I’m having some electrical work done including a whole house

generator, surge suppressor, and a new panel box. I am also going to have two dedicated power lines run for my stereo. I’ve read a lot on here about how this is a really nice upgrade and would greatly appreciate any advice to help me along on my project. Right now the plan is two 20 amp circuits with 10 gauge wire. One for my amp and one for my preamp and sources. My equipment is a McIntosh MC 452, a C47 right now but a C22 in the future, Rega P8, Rose hifi 150b,  McIntosh MR 74 tuner and Aerial 7t speakers. I’m also replacing my panel box with a new one. It’s a brand from a company that’s out of business and the quality and safety is suspect plus there are no new breakers available.

 

So starting with the breakers, then the wire and finally the receptacles what should I be looking for? The electrician that just left here is planning on the new panel being a Cutler Hammer brand. Any help would be greatly appreciated.

 

128x128gphill

I really appreciate all the helpful suggestions. What I’ve decided to do is 3 dedicated 20 amp circuits using the 10 gauge aluminum mc cable and eventually some nice Hubbell outlets although for inspection purposes the outlets will have to be cheap tamper resistant ones. Thanks again for all the help.

Make sure you tell the electrician you want 10/2 with ground SOLID copper conductor aluminum armored MC cable.

"MC", NOT "AC" armored cabled. Make sure he repeats to you it will be MC cable.

 

Be careful what you are buying now days when it comes to Hubbell outlets. Hubbell today it not the company it was years ago. Different owner.
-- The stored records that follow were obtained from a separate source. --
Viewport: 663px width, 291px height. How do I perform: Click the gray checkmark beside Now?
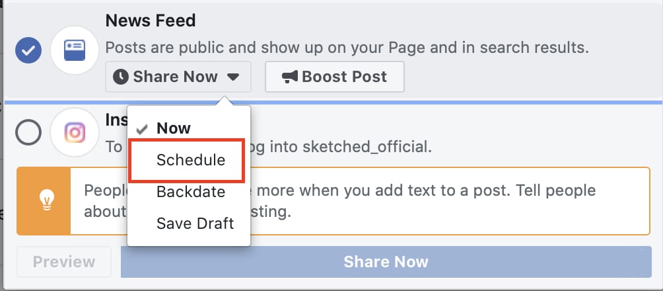(142, 129)
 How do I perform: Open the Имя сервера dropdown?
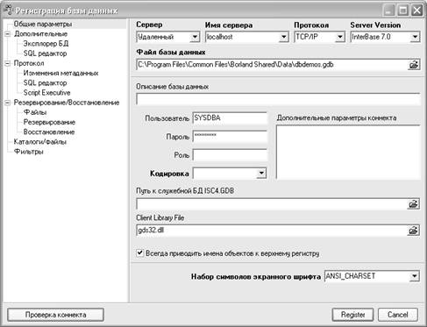pos(283,37)
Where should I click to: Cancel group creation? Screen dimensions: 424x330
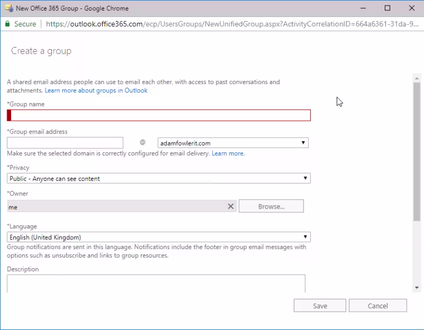pos(378,306)
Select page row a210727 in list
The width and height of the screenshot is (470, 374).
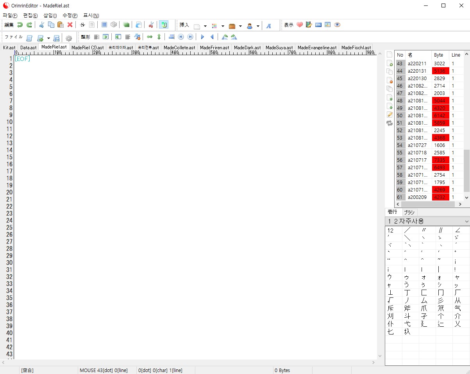click(417, 145)
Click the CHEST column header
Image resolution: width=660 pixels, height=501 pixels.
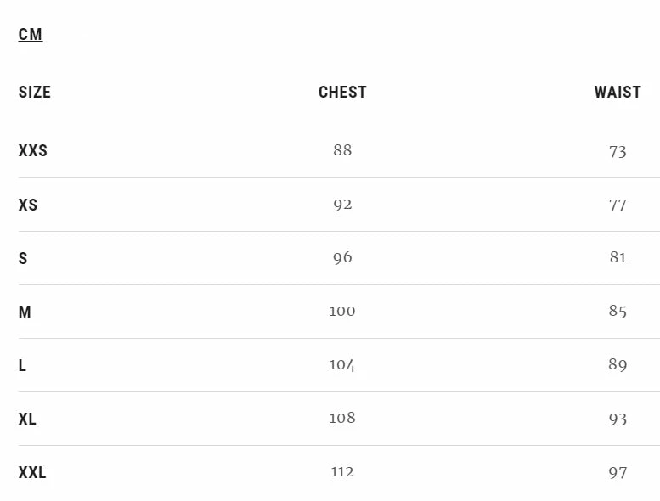[x=342, y=93]
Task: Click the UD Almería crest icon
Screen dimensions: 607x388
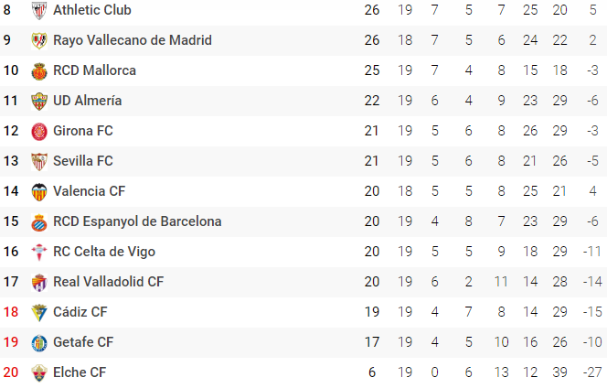Action: point(39,101)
What are looking at buying? How many outlets are you looking at buying?

Southwire Armorlite 125-ft 10/2 Solid Aluminum MC Cable

You sure you want to recommend this cable. Think of all the issue you are creating. I would never use it. Its what I removed from Fremers that was causing lots of issues.

And I'm pretty sure its not twisted anymore.  Most all that stuff is strait transmission line.  Its held together so the impedance/capacitance is stable.

If your really concerned about rejecting noise, put an isolation transformer in for amps.  Size it to feed the whole system.  Or use an Audio Quest type filter on the front end and amps to the wall.  Either of those solutions will get rid of a lot of noise.  MC does not get rid of any noise.  The aluminum may block a small amount of RF on the branch only.  Aluminum does not do much for EMF when cables are places side by side.

I personally say stick with Southwire NM cable or spend more and get grain oriented twisted. 

Think of all the issue you are creating. 

Like what?

 

Are you sure, maybe, you didn't remove AC AL armored cable?